The National Institute of Standards and Technology — a laboratory and nonregulatory federal agency within the U.S. Department of Commerce and a leading organization in developing cybersecurity guidance — provides a framework of standards, controls, and guidance on best practices for managing and securing information systems.5 The agency notes that organizations must select and implement appropriate security and privacy controls to address their own sets of risks.6
As shown in Figure 1, this cybersecurity framework defines five categories: identify, protect, detect, respond, and recover. Denver International Airport’s Network Operations Center and its Security Operations Center are involved in each of these steps.
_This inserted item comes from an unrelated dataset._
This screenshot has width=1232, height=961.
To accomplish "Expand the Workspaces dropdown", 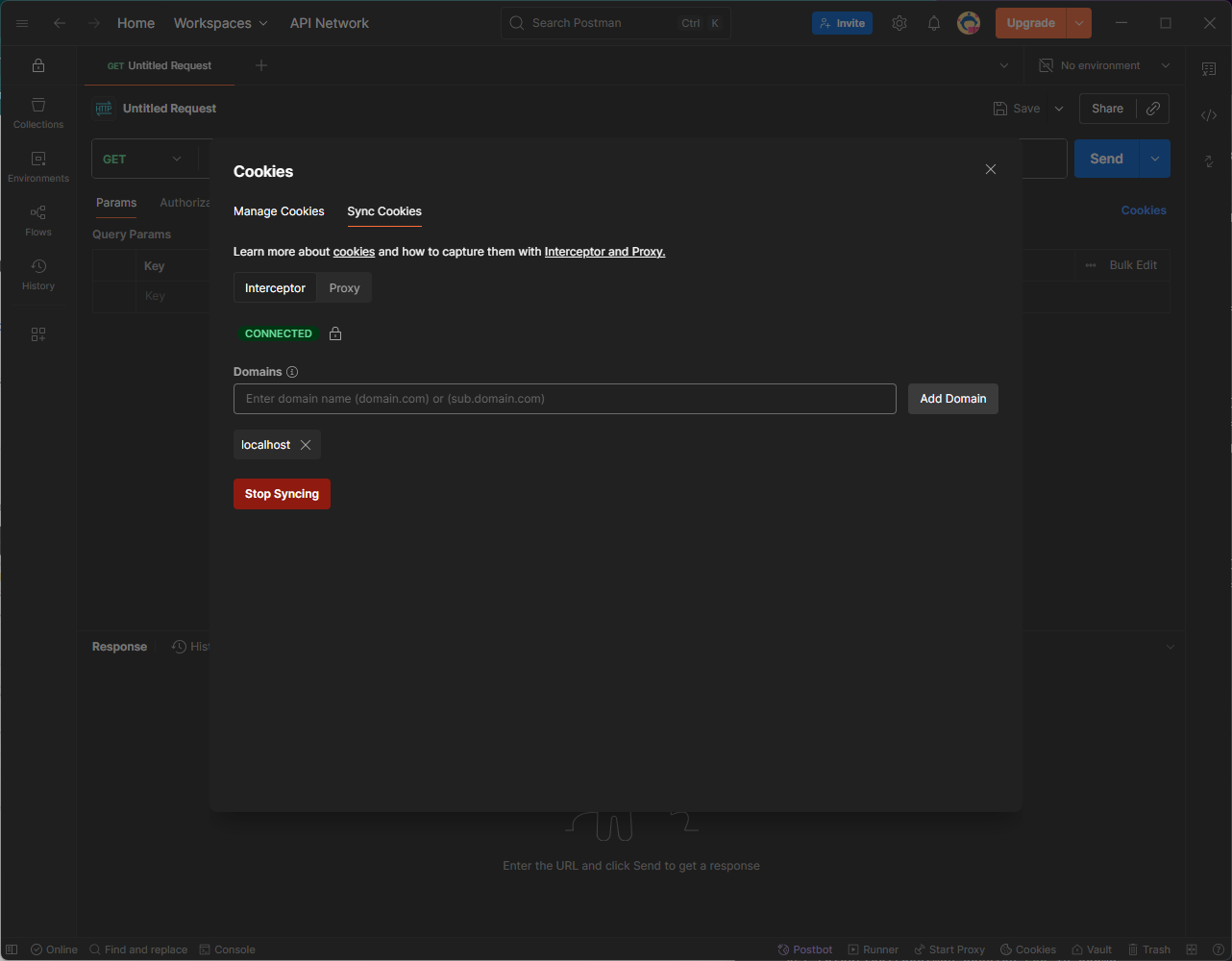I will pyautogui.click(x=221, y=23).

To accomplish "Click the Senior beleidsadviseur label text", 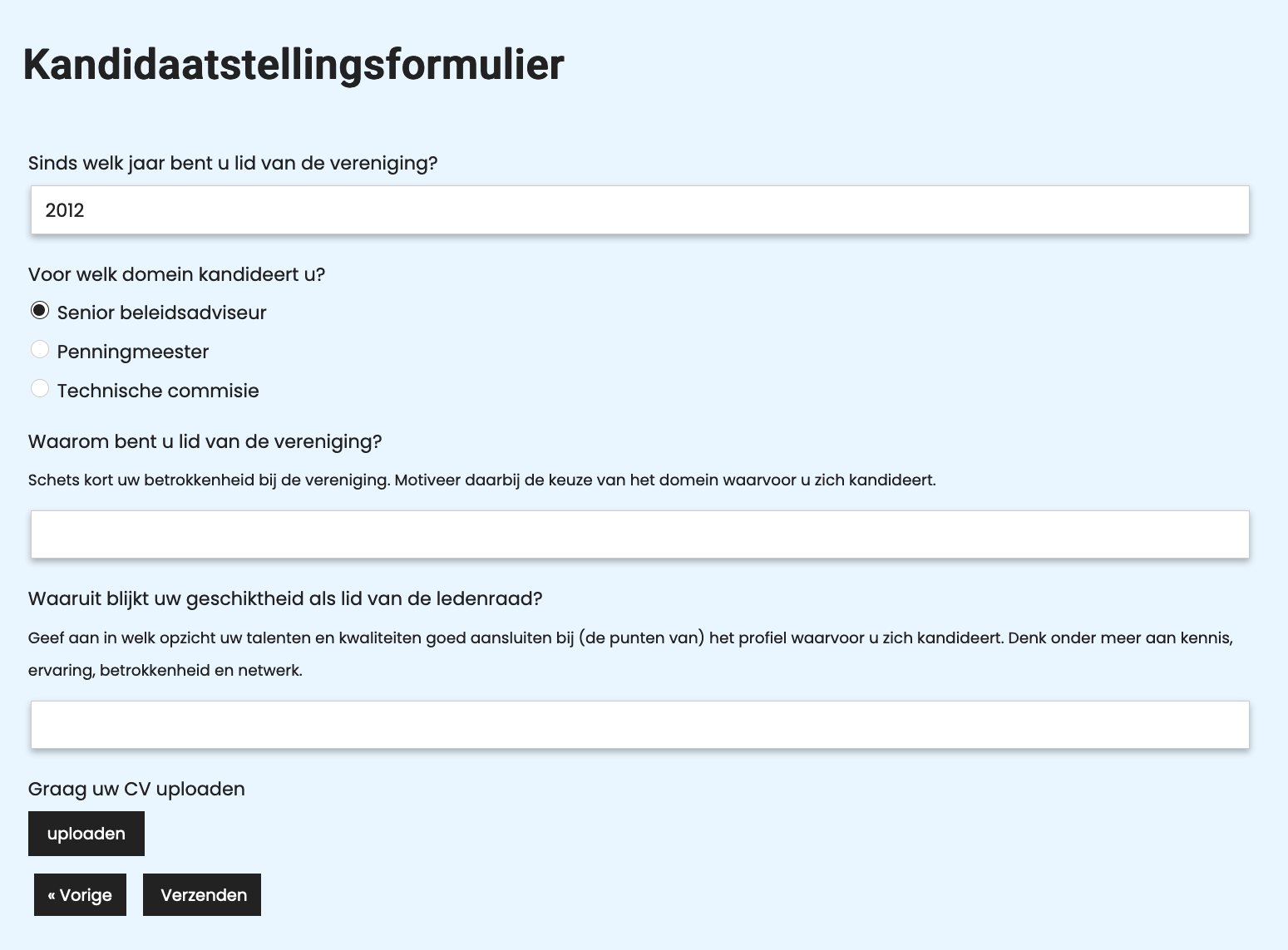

The airport’s cybersecurity program continues to improve with the ongoing development of security controls implemented and maintained by these two teams.
The National Institute of Standards and Technology recommends key considerations for improving the effectiveness of a network operations center.
The federal agency says managing risk is “a complex, multifaceted undertaking.” Therefore, it is critical for a network operations center to:
- Define a security strategy.
- Obtain quality information systems that provide trustworthy, accurate information.
- Adhere to the best practices of asset management.
- Integrate security into its systems.
- Document these efforts.
- Monitor security controls to ensure they operate effectively.
By following the federal guidance, the airport’s Network Operations Center will continue to effectively identify risk, protect the organization, detect security events, respond in a timely manner, and recover assets back to operational status when services are disrupted.